В послевоенные годы война уже не могла помочь, и оставался единственный «выход» — пьянство. Как и стыд за ложь, как страх, в советской творческой среде это было довольно распространено.
«…С октября 1951 года… лечат меня от хронического алкоголизма… Каждый день впрыскивали апоморфин, давали понюхать водки и выпить. И потом меня отвратительно, мучительно рвало… А внутри все голосило от бешеного протеста — как?! Так я вам и выблюю в ведро все, что заставило меня пить? И утрату детей и самой надежды на материнство, и незаживающую рану, и обиды за народ, …и невозможность говорить правду… куда же денется эта страшная, лживая, бесперспективная жизнь?..»

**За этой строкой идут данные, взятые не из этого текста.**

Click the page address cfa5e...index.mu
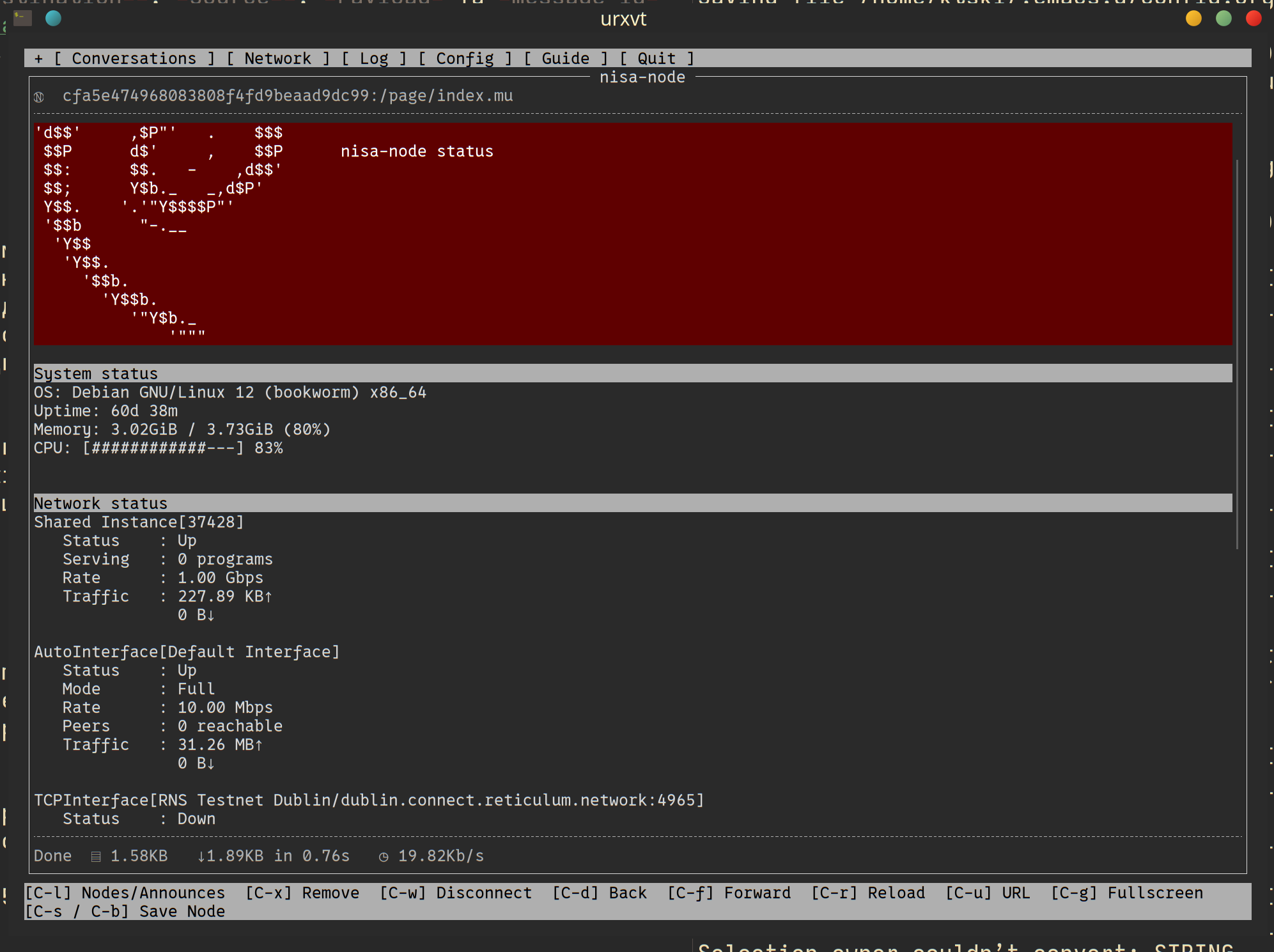 [288, 96]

Кроме недолгой психологической анестезии алкоголь давал еще Ольге Берггольц (именно ей — многим другим бы не простили) возможность вести себя порой как свободный человек. Наталья Громова: «Вспоминать о войне с бывшими фронтовиками и блокадниками в забегаловках… В пьяном виде она обличала начальников, издевалась над лицемерами».

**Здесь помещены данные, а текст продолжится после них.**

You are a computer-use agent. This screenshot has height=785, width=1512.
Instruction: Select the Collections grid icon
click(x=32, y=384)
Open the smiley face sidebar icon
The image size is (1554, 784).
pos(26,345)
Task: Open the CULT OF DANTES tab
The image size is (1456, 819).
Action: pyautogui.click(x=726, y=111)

Поведение Берггольц того времени хорошо отражает одна из историй, передаваемая в книге Громовой со слов второго секретаря ленинградского Союза писателей Даниила Гранина. Тому поступила очередная «телега» на Ольгу Федоровну:
«Бумага была из Комитета госбезопасности. Группа сотрудников сообщала, что они из своего дома отдыха поехали на экскурсию в дом творчества писателей в Малеевке. Приехали. На ступенях подъезда стояла Ольга Берггольц, узнав, что они из КГБ, она потребовала, чтобы они убирались вон: «Вы нас пытали, мучили, а теперь ездите к нам в гости, катитесь вы…» И далее следовали с ее стороны нецензурная брань, оскорбления. Это была не просто пьяная выходка, заявили они, это политический выпад, недопустимая клевета на органы…»

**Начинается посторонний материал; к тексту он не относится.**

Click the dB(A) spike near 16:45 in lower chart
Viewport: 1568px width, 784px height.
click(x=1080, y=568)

Конечно, в послевоенной жизни Берггольц были книги, поездки, заседания — все, что составляло тогда бытие советского писателя. Но не это определяло ее душевное состояние. Оно отражено именно в дневниках.
Между прочим, они — еще и подробная иллюстрация того, насколько узка тропа человеческого предназначения. Шаг влево: будь Ольга Федоровна чуть менее идейна, порывиста и слегка побоязливей, ровно при том же таланте имели бы мы всего-навсего еще одного небездарного литературного чиновника. Шаг вправо: вот она похладнокровней, порассудительней, но так же отважна. Получили бы еще одну жертву режима.
В советской литературе все, так или иначе, шли между этими полюсами. Но у каждого относительно быстро проявлялся сравнительно заметный угол отклонения в ту или другую сторону. Уникальная наглядность биографии Берггольц в том, насколько искренне и долго она оставалась почти идеально посередине, страстно желая совместить действительность с коммунистической идеей. Она и состоялась в этой разрушающей вибрации, метании между жизнью и выживанием, служением и прислуживанием, призванием и зовом партии. Над пропастью третьего пути.
Результат известен — чудом избежав гибели, она до самой смерти вынуждена была заполнять бездну между правдой и официозом, собственной совестью и страхом, рожденными и нерожденными детьми, стихами и страданием… Понятно, почему «рассказ о мучительных попытках… из советского поэта стать просто Поэтом, из советского человека просто Человеком содержит нецензурную брань».
Когда дневники Берггольц будут опубликованы — полностью, без купюр — то станут одними из самых ярких документов того времени, детально фиксирующих неизбежную двойственность советского человека. Дневники эти помогут нам лучше понять не только советское время, но и самих себя. Ведь и в современной России правда и официальная точка зрения не очень-то обращают внимание друг на друга.
Потому многие ее записи вызывающе актуальны. «Раствор лжи был перенасыщен», «Боже ж ты мой, до чего постыдно и как всё — на шее того, кто трудится!», «все научились говорить ни о чем» и т.д. Даже ее послевоенное тяготение к домашнему уюту, потреблению очень узнаваемо и нами как «частное выражение общего стремления обособления от мира», стремление к тому, что «обращено к человеку, а не против него»…
В Петербурге я живу на Гороховой улице и в соседнем дворе часто встречаю Ольгу Федоровну Берггольц. Здесь, возле маленького памятника большой судьбе, и сегодня можно услышать дыхание огромной страны.